Más bien, aquellas magdalenas con las que nos hizo disfrutar mi compañía transmitían un guiño de cariño en el meridiano del Pilar. Sin más argumentos; sin muchas más pretensiones –estoy convencido– que la excusa de los andares festivos. Detalles que adquieren perspectiva en jornadas tan singulares; territorio para el soplo leve de lo excepcional.

Me encantó hacer aprecio a aquella sorpresa sencilla que se citaba con aquellas otras vivencias que he vuelto a sentir recuperadas durante estos días: pellizcos de memoria que me devolvían a instantes de infancia envueltos en el pegajoso sabor dulce del algodón de azúcar, escenarios perfilados de felicidad.

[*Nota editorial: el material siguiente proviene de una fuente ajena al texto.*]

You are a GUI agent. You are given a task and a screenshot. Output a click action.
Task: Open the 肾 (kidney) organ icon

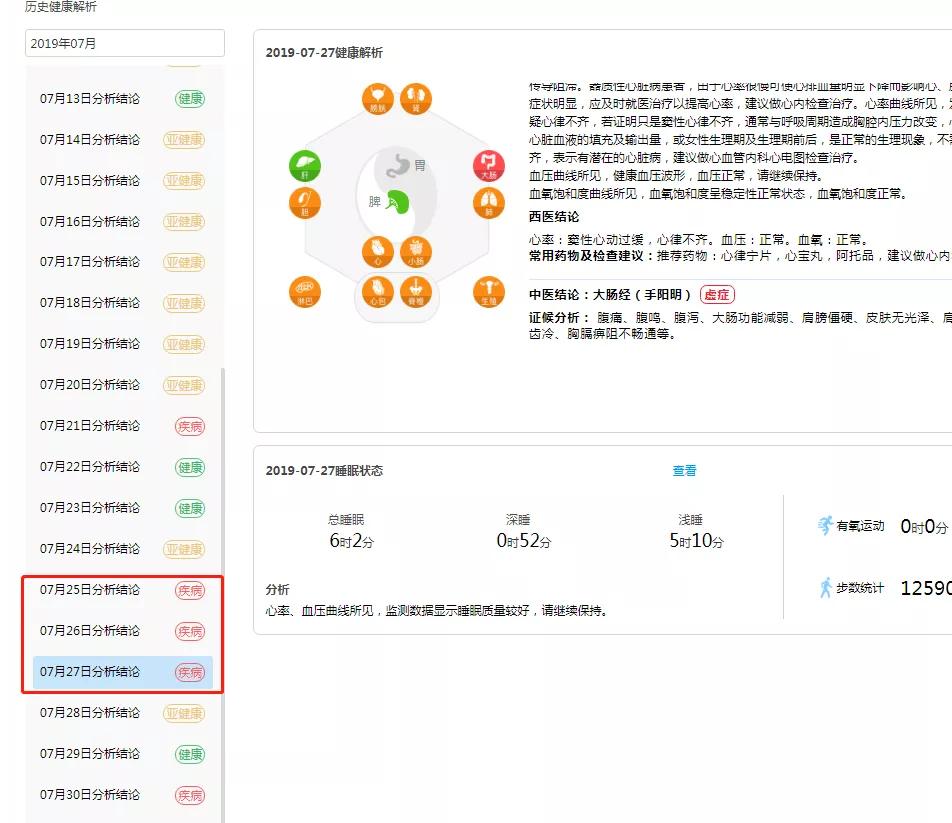point(416,99)
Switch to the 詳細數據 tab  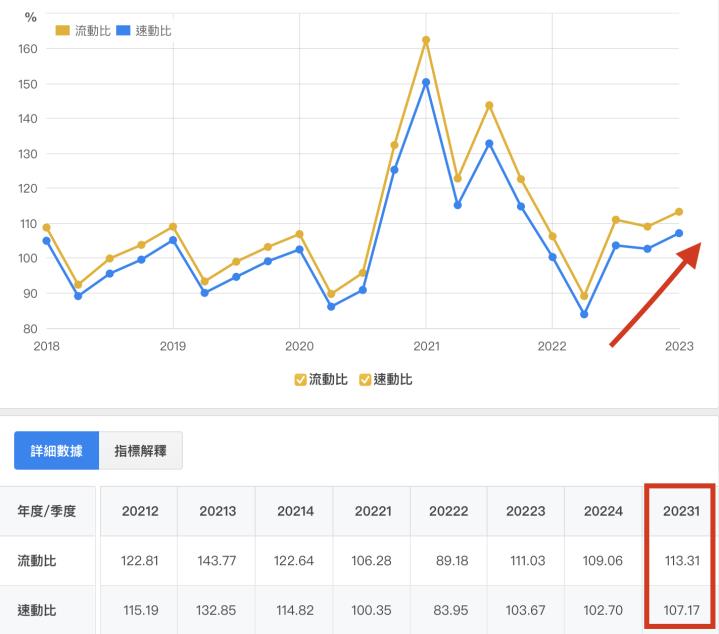point(56,451)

Al disfrute de mil otras pequeñas cosas: de los encuentros compartidos con amigos en torno a unas cervezas, logrado el reto de conquistar un trocito de espacio en un bar; al desgaste de los paseos con el ánimo único de encontrar –y lograr– un hueco para saludar a la Virgen, vestida con el manto impresionante del amor de sus flores.

Por entre los recovecos de las andanzas festivas, actualizo en el retablo de esa iglesia, hasta hoy arrinconada en mi memoria, el recuerdo inesperado de mis visitas de niñez, acompañando obediente la mano de mi abuela. Viejas vivencias que adquieren claridad sobre las imágenes que descansaban depositadas en mi subconsciente. Que hoy, en este rápido desandar de los años rumbo a la infancia, adquiere proporciones y dimensiones nuevas.

Y los chispazos de mi felicidad se iluminan, por supuesto, acomodados en La Romareda, tan vieja y tan querida, para encontrarle un hueco a la frustración y volver a sentir en el alma el eco de una alegría enorme: la del estruendo del rugido que hace tiritar el estadio, abanderado por el logro de su capitán.

Guijarros enredados en cada día a día; pequeñas sonrisas que, como las magdalenas con las que mi compañía endulza el desayuno festivo, me ayudan a reconocer el valor de las cosas pequeñas. De la sencillez de lo que sé que merece la pena.